EXERCISE
Give back every record exactly as written.

INPUT RECORDS
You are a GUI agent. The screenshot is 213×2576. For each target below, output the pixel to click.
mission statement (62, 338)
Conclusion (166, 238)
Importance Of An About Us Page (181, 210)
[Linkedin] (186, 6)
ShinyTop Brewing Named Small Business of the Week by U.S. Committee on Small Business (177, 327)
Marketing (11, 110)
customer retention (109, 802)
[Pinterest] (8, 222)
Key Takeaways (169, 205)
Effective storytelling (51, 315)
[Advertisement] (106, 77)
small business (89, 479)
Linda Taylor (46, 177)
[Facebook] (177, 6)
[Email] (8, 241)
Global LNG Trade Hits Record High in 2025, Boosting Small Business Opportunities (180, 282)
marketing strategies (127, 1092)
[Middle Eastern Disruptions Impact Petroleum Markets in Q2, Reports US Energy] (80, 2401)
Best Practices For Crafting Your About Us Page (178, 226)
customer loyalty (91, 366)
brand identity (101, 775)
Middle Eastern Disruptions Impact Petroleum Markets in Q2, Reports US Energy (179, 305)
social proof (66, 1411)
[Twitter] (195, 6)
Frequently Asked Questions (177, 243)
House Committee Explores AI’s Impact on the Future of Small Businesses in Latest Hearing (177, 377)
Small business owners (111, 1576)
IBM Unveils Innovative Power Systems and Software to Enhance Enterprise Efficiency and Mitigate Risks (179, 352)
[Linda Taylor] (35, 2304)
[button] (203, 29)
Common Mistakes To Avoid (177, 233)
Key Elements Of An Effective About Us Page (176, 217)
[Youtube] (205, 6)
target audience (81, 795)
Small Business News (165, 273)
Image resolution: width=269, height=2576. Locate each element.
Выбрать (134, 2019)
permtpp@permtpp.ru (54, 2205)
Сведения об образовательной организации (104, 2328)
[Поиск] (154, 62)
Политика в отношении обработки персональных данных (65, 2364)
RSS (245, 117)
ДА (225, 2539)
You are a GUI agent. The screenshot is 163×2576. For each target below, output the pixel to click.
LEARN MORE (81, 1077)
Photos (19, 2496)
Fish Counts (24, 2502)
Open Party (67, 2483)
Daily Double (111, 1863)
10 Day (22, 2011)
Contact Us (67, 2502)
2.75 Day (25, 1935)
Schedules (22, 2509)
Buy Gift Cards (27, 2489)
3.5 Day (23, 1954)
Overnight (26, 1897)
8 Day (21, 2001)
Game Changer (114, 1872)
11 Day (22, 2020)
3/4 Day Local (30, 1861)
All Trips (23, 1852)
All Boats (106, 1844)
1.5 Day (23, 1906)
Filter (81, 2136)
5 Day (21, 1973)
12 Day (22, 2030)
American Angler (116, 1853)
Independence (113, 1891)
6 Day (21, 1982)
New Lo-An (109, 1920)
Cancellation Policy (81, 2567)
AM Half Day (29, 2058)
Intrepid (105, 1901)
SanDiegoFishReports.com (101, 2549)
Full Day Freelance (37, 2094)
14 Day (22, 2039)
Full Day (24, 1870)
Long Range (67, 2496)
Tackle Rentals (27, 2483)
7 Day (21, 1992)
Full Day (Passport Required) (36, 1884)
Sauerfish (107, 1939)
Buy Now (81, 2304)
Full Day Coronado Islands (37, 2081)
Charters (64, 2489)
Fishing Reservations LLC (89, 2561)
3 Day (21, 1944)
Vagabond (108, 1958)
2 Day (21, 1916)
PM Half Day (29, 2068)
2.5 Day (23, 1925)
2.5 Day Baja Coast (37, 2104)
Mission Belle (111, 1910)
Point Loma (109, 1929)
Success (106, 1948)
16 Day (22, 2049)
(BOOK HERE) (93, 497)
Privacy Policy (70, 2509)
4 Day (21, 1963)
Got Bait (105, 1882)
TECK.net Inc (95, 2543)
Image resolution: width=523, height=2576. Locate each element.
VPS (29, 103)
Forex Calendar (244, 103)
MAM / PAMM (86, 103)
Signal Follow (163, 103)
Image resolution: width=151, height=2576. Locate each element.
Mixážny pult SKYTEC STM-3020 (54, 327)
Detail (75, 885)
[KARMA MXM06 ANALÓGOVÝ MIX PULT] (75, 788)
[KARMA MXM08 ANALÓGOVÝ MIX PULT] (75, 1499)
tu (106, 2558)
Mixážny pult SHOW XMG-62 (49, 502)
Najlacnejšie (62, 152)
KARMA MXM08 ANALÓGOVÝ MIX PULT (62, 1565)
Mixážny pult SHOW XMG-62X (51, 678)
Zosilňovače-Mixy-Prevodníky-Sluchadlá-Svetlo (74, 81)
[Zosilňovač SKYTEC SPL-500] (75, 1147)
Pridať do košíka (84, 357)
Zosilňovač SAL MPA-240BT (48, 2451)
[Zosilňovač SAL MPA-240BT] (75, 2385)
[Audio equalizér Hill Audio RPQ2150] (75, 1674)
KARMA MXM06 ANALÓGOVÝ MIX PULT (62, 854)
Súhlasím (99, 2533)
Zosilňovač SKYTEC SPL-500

EXERCISE OUTPUT
You are a GUI agent. The screenshot is 213×2576. For each target below, output the pixel to click.
mission statement (62, 338)
Conclusion (166, 238)
Importance Of An About Us Page (181, 210)
[Linkedin] (186, 6)
ShinyTop Brewing Named Small Business of the Week by U.S. Committee on Small Business (177, 327)
Marketing (11, 110)
customer retention (109, 802)
[Pinterest] (8, 222)
Key Takeaways (169, 205)
Effective storytelling (51, 315)
[Advertisement] (106, 77)
small business (89, 479)
Linda Taylor (46, 177)
[Facebook] (177, 6)
[Email] (8, 241)
Global LNG Trade Hits Record High in 2025, Boosting Small Business Opportunities (180, 282)
marketing strategies (127, 1092)
[Middle Eastern Disruptions Impact Petroleum Markets in Q2, Reports US Energy] (80, 2401)
Best Practices For Crafting Your About Us Page (178, 226)
customer loyalty (91, 366)
brand identity (101, 775)
Middle Eastern Disruptions Impact Petroleum Markets in Q2, Reports US Energy (179, 305)
social proof (66, 1411)
[Twitter] (195, 6)
Frequently Asked Questions (177, 243)
House Committee Explores AI’s Impact on the Future of Small Businesses in Latest Hearing (177, 377)
Small business owners (111, 1576)
IBM Unveils Innovative Power Systems and Software to Enhance Enterprise Efficiency and Mitigate Risks (179, 352)
[Linda Taylor] (35, 2304)
[button] (203, 29)
Common Mistakes To Avoid (177, 233)
Key Elements Of An Effective About Us Page (176, 217)
[Youtube] (205, 6)
target audience (81, 795)
Small Business News (165, 273)
Image resolution: width=269, height=2576. Locate each element.
Выбрать (134, 2019)
permtpp@permtpp.ru (54, 2205)
Сведения об образовательной организации (104, 2328)
[Поиск] (154, 62)
Политика в отношении обработки персональных данных (65, 2364)
RSS (245, 117)
ДА (225, 2539)
You are a GUI agent. The screenshot is 163×2576. For each target below, output the pixel to click.
LEARN MORE (81, 1077)
Photos (19, 2496)
Fish Counts (24, 2502)
Open Party (67, 2483)
Daily Double (111, 1863)
10 Day (22, 2011)
Contact Us (67, 2502)
2.75 Day (25, 1935)
Schedules (22, 2509)
Buy Gift Cards (27, 2489)
3.5 Day (23, 1954)
Overnight (26, 1897)
8 Day (21, 2001)
Game Changer (114, 1872)
11 Day (22, 2020)
3/4 Day Local (30, 1861)
All Trips (23, 1852)
All Boats (106, 1844)
1.5 Day (23, 1906)
Filter (81, 2136)
5 Day (21, 1973)
12 Day (22, 2030)
American Angler (116, 1853)
Independence (113, 1891)
6 Day (21, 1982)
New Lo-An (109, 1920)
Cancellation Policy (81, 2567)
AM Half Day (29, 2058)
Intrepid (105, 1901)
SanDiegoFishReports.com (101, 2549)
Full Day Freelance (37, 2094)
14 Day (22, 2039)
Full Day (24, 1870)
Long Range (67, 2496)
Tackle Rentals (27, 2483)
7 Day (21, 1992)
Full Day (Passport Required) (36, 1884)
Sauerfish (107, 1939)
Buy Now (81, 2304)
Full Day Coronado Islands (37, 2081)
Charters (64, 2489)
Fishing Reservations LLC (89, 2561)
3 Day (21, 1944)
Vagabond (108, 1958)
2 Day (21, 1916)
PM Half Day (29, 2068)
2.5 Day (23, 1925)
2.5 Day Baja Coast (37, 2104)
Mission Belle (111, 1910)
Point Loma (109, 1929)
Success (106, 1948)
16 Day (22, 2049)
(BOOK HERE) (93, 497)
Privacy Policy (70, 2509)
4 Day (21, 1963)
Got Bait (105, 1882)
TECK.net Inc (95, 2543)
Image resolution: width=523, height=2576. Locate each element.
VPS (29, 103)
Forex Calendar (244, 103)
MAM / PAMM (86, 103)
Signal Follow (163, 103)
Image resolution: width=151, height=2576. Locate each element.
Mixážny pult SKYTEC STM-3020 (54, 327)
Detail (75, 885)
[KARMA MXM06 ANALÓGOVÝ MIX PULT] (75, 788)
[KARMA MXM08 ANALÓGOVÝ MIX PULT] (75, 1499)
tu (106, 2558)
Mixážny pult SHOW XMG-62 (49, 502)
Najlacnejšie (62, 152)
KARMA MXM08 ANALÓGOVÝ MIX PULT (62, 1565)
Mixážny pult SHOW XMG-62X (51, 678)
Zosilňovače-Mixy-Prevodníky-Sluchadlá-Svetlo (74, 81)
[Zosilňovač SKYTEC SPL-500] (75, 1147)
Pridať do košíka (84, 357)
Zosilňovač SAL MPA-240BT (48, 2451)
[Zosilňovač SAL MPA-240BT] (75, 2385)
[Audio equalizér Hill Audio RPQ2150] (75, 1674)
KARMA MXM06 ANALÓGOVÝ MIX PULT (62, 854)
Súhlasím (99, 2533)
Zosilňovač SKYTEC SPL-500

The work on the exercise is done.